3D QSAR AND MOLECULAR DOCKING STUDIES OF FLAVONOIDS AS SPLEEN TYROSINE KINASE INHIBITORS

Spleen tyrosine kinase (Syk) is a member of tyrosine kinase family protein. Syk protein plays a vital role during intracellular signal transduction from high affinity IgE receptor (F_cεRI) in allergic reaction. Flavonoids are well known compounds for their anti-allergic properties. In this present work, thirty-four structurally similar flavonoids are investigated as Syk inhibitors by using 3-dimensional quantitative structure-activity relationship (QSAR) models and molecular docking studies. By applying genetic algorithm (GA) method, different types of 3D-MoRSE descriptors are selected from various types of geometrical descriptors for model building. A Multiple Linear Regression is built up, considering the inhibitory effect of seventeen flavonoids on model mast cells by QSARINS software. The model is validated internally using the Q² _LOO criterion in leave-one-out method. William graph and Insubria graph are plotted to identify the application domain for that model. The same model is also externally validated for other seventeen flavonoid compounds.
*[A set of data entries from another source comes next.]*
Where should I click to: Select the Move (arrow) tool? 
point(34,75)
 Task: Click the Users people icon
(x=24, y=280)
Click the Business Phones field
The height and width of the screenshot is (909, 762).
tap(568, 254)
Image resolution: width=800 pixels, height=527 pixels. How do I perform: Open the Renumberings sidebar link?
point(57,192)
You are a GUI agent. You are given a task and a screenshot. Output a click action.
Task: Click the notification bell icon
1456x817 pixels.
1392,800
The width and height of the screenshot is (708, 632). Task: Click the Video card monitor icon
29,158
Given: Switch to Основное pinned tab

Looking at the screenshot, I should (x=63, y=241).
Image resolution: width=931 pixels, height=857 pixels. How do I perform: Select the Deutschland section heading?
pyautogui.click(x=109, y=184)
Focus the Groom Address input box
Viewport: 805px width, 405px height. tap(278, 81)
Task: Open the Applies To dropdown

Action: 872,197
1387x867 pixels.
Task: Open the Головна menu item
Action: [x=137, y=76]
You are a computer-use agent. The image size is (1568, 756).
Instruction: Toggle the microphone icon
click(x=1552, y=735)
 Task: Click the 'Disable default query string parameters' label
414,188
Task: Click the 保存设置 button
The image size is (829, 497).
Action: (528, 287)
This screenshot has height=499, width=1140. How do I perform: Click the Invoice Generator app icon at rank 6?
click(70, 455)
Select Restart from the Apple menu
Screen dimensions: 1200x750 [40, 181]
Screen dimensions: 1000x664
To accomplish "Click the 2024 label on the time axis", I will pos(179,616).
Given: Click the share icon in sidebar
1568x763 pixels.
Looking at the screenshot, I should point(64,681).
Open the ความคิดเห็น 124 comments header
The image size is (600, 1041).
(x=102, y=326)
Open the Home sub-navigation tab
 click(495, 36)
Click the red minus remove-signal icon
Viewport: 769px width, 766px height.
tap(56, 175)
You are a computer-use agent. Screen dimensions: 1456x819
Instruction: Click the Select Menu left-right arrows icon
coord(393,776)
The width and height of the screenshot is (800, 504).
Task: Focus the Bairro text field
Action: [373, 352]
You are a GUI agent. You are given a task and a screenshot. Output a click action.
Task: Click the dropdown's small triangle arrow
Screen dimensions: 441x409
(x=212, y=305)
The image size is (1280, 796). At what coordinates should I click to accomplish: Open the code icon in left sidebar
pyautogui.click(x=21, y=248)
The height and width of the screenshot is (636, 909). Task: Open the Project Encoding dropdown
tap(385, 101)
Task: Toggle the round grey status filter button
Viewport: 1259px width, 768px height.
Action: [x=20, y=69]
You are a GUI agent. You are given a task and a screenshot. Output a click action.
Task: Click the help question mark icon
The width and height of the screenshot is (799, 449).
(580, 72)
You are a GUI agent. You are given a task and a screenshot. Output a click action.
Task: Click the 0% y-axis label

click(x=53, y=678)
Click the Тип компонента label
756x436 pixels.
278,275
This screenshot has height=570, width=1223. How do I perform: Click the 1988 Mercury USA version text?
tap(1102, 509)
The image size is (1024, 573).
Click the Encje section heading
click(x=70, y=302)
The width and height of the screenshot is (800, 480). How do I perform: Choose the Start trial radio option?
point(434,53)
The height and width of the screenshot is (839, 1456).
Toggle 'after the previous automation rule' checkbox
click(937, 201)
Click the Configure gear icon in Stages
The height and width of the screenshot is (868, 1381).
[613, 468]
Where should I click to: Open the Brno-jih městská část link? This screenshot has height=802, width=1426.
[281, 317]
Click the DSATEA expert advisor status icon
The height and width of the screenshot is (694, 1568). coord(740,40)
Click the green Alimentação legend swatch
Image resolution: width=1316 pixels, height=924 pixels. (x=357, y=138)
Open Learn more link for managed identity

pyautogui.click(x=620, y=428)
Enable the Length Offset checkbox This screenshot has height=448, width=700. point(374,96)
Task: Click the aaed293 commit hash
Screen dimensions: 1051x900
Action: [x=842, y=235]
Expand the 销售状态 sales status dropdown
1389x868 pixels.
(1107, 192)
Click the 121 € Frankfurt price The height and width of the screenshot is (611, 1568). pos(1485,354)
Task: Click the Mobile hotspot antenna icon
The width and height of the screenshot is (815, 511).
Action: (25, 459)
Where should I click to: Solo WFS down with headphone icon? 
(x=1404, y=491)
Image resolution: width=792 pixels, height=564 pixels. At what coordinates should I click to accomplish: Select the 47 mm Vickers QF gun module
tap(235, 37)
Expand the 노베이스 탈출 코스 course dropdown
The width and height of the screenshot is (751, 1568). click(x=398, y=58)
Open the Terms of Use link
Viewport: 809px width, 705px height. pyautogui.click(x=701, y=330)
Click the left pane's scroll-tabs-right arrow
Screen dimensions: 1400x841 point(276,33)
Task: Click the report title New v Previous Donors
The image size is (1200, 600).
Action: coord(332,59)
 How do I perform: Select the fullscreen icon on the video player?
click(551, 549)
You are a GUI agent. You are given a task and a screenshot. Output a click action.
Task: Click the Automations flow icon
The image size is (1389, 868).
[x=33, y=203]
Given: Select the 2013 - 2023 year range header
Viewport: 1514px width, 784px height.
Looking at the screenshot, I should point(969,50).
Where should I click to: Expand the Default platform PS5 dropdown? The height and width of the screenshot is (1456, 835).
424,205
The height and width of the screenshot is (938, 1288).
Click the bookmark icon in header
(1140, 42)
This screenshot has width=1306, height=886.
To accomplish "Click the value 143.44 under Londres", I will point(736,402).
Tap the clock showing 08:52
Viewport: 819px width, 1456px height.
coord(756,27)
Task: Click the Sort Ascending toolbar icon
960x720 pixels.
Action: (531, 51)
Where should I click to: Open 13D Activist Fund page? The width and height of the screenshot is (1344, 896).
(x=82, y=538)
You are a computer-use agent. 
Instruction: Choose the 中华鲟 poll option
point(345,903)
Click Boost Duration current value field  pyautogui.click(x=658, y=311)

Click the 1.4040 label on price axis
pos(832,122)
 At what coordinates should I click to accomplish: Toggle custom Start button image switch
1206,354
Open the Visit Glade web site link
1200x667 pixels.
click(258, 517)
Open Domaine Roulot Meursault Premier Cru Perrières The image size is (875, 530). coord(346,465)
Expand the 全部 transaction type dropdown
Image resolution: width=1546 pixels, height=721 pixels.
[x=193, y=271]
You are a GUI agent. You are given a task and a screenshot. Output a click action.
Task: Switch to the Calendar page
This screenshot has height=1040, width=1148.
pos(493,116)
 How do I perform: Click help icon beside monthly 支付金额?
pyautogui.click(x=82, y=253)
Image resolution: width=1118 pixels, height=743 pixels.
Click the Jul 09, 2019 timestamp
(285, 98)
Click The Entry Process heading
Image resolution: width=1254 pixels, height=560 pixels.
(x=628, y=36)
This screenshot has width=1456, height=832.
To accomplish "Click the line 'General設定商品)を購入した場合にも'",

Docking studies of these thirty-four compounds are also performed using AutoDock to identify interacting amino acids of Syk protein. Docking analysis reveals that flavonoid chrysin depicts lowest binding energy, -2.74 with Syk protein. Methoxy substitution causes adverse effect on binding. The flavonoid chrysin is found in carrot. Pharmacokinetics study of chrysin shows that the gastrointestinal absorption of chrysin is high with bioavailability score of 0.55. The current work will help in drug design of human Syk inhibitors and provides information for molecular level of interactions between Syk and the flavonoid group of compounds.